## Task brief:
With pictures left out, output exactly the lines from the line holding "Instruction: Go to the Cart page" through the end of the data, both included.

---

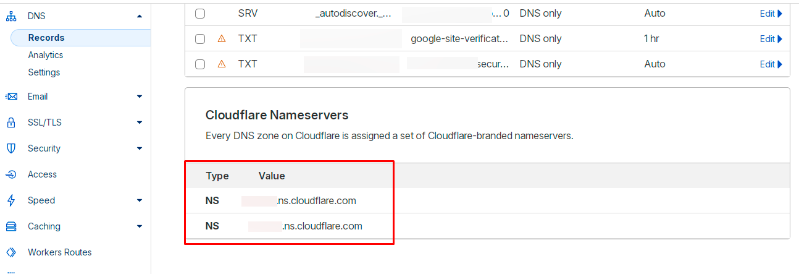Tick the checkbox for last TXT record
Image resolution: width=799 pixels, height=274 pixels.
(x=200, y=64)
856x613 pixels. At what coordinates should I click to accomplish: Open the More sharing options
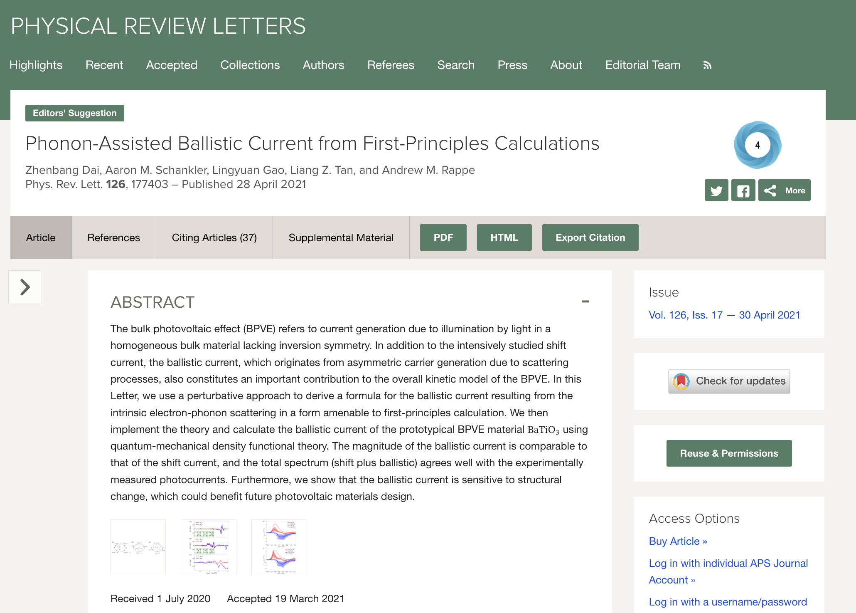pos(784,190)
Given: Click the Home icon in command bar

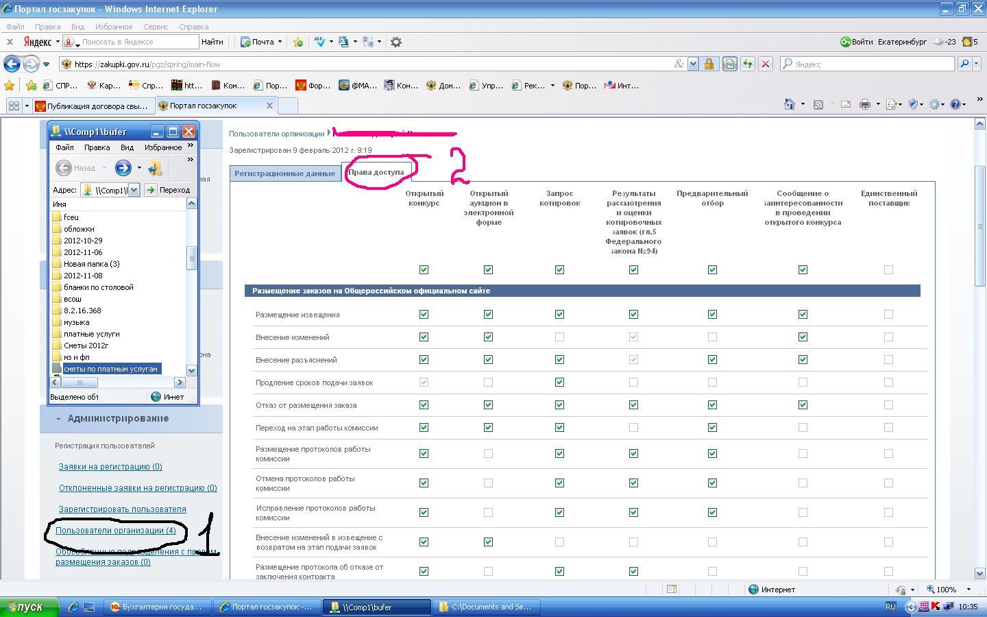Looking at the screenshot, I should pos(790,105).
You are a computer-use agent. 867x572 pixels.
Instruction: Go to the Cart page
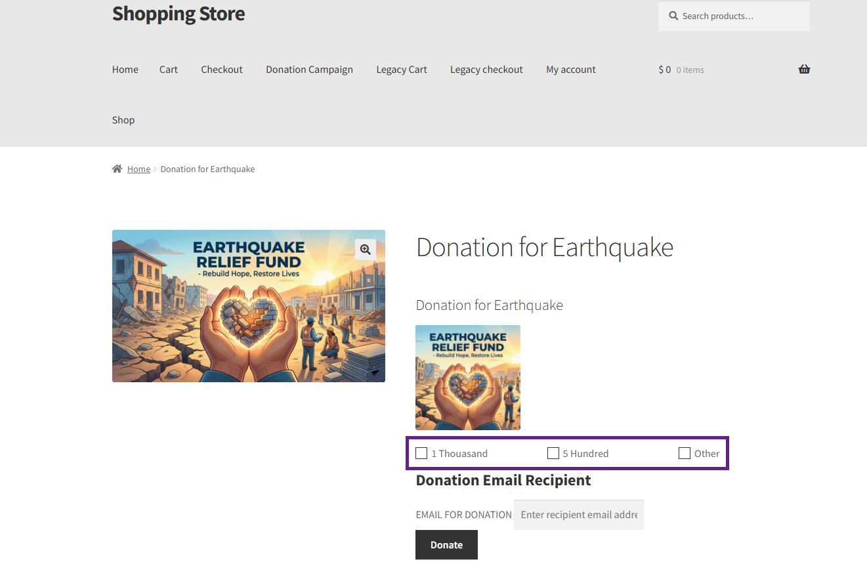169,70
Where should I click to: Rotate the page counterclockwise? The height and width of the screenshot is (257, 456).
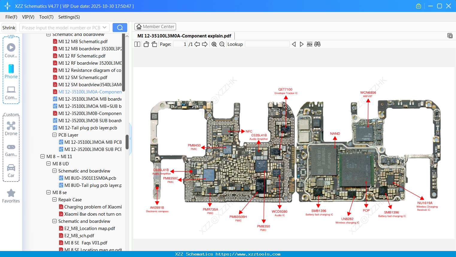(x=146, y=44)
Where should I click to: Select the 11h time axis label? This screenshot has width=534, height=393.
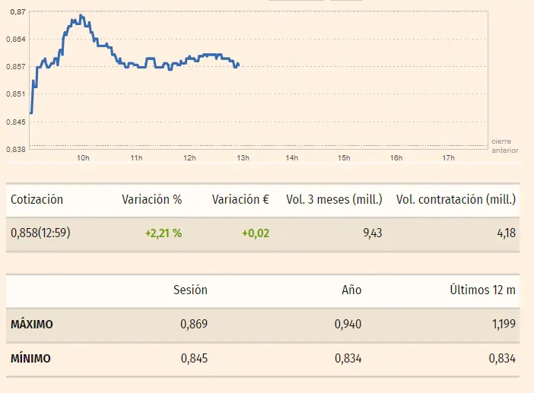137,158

---

## Answer area:
Instruction: Go to the Cart page
169,70
Where should I click to: Rotate the page counterclockwise? The height and width of the screenshot is (257, 456).
(x=146, y=44)
Where should I click to: Select the 11h time axis label? This screenshot has width=534, height=393.
137,158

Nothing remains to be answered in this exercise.